Problem details: Swap "icon" for "button" in the listing, starting at the line containing "Task: Select the 0.83786 price level tag" and ending at the line containing "click(x=597, y=32)". Reproduce only those lines, with everything else unchanged.

***** The data

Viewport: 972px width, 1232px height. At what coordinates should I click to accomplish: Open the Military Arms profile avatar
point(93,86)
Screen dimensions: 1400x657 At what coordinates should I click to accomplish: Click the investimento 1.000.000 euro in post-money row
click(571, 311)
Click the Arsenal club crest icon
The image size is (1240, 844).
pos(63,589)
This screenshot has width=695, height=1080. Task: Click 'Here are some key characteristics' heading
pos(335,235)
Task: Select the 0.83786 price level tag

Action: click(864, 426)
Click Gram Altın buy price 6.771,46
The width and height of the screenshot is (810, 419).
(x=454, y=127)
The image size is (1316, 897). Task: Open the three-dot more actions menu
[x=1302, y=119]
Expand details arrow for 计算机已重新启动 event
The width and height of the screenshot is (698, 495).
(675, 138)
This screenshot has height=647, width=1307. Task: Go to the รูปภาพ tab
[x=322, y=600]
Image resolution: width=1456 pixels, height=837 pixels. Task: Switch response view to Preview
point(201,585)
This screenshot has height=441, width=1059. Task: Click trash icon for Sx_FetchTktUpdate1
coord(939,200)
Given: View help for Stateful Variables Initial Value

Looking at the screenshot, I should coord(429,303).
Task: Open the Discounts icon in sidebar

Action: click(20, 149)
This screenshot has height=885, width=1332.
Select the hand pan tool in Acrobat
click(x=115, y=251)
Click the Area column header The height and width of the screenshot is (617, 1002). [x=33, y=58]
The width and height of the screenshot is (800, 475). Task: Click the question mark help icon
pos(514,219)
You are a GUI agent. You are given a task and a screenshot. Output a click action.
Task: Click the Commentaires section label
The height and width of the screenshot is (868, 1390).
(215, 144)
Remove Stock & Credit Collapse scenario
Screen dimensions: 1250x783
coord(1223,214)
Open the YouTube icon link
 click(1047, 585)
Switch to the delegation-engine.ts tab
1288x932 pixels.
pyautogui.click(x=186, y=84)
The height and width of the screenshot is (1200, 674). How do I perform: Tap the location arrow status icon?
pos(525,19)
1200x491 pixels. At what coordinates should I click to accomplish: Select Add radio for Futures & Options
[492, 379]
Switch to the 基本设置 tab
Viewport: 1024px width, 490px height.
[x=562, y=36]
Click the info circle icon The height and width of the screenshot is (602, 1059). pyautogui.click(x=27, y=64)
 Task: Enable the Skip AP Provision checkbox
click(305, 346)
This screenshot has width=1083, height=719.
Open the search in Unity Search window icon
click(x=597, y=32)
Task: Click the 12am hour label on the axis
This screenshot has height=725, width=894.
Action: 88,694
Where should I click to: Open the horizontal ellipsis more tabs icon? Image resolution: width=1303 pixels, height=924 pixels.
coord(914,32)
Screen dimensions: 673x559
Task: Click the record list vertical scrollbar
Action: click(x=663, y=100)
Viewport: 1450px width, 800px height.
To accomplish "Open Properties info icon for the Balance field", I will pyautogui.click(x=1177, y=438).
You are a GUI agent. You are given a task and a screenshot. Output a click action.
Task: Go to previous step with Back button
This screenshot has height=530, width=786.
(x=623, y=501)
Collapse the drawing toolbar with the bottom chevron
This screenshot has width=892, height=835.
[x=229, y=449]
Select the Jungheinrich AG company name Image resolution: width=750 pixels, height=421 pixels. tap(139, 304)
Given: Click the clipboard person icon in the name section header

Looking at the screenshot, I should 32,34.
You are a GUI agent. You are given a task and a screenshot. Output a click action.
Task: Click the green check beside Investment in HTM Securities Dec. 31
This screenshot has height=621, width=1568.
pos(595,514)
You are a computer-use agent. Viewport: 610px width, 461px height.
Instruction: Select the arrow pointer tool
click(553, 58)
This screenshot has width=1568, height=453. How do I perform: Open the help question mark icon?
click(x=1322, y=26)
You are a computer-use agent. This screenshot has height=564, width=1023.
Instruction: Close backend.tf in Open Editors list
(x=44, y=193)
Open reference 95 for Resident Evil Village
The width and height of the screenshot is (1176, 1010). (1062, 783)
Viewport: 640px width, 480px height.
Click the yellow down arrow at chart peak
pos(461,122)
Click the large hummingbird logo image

**********

Response to this task:
Task: Select the 0.83786 price level tag

Action: click(864, 426)
Click Gram Altın buy price 6.771,46
The width and height of the screenshot is (810, 419).
(x=454, y=127)
The image size is (1316, 897). Task: Open the three-dot more actions menu
[x=1302, y=119]
Expand details arrow for 计算机已重新启动 event
The width and height of the screenshot is (698, 495).
(675, 138)
This screenshot has height=647, width=1307. Task: Go to the รูปภาพ tab
[x=322, y=600]
Image resolution: width=1456 pixels, height=837 pixels. Task: Switch response view to Preview
point(201,585)
This screenshot has height=441, width=1059. Task: Click trash button for Sx_FetchTktUpdate1
coord(939,200)
Given: View help for Stateful Variables Initial Value

Looking at the screenshot, I should coord(429,303).
Task: Open the Discounts button in sidebar

Action: click(20, 149)
This screenshot has height=885, width=1332.
Select the hand pan tool in Acrobat
click(x=115, y=251)
Click the Area column header The height and width of the screenshot is (617, 1002). [x=33, y=58]
The width and height of the screenshot is (800, 475). Task: Click the question mark help button
pos(514,219)
You are a GUI agent. You are given a task and a screenshot. Output a click action.
Task: Click the Commentaires section label
The height and width of the screenshot is (868, 1390).
(215, 144)
Remove Stock & Credit Collapse scenario
Screen dimensions: 1250x783
coord(1223,214)
Open the YouTube button link
 click(1047, 585)
Switch to the delegation-engine.ts tab
1288x932 pixels.
pyautogui.click(x=186, y=84)
The height and width of the screenshot is (1200, 674). How do I perform: Tap the location arrow status button?
pos(525,19)
1200x491 pixels. At what coordinates should I click to accomplish: Select Add radio for Futures & Options
[492, 379]
Switch to the 基本设置 tab
Viewport: 1024px width, 490px height.
[x=562, y=36]
Click the info circle button The height and width of the screenshot is (602, 1059). pyautogui.click(x=27, y=64)
 Task: Enable the Skip AP Provision checkbox
click(305, 346)
This screenshot has width=1083, height=719.
Open the search in Unity Search window button
click(x=597, y=32)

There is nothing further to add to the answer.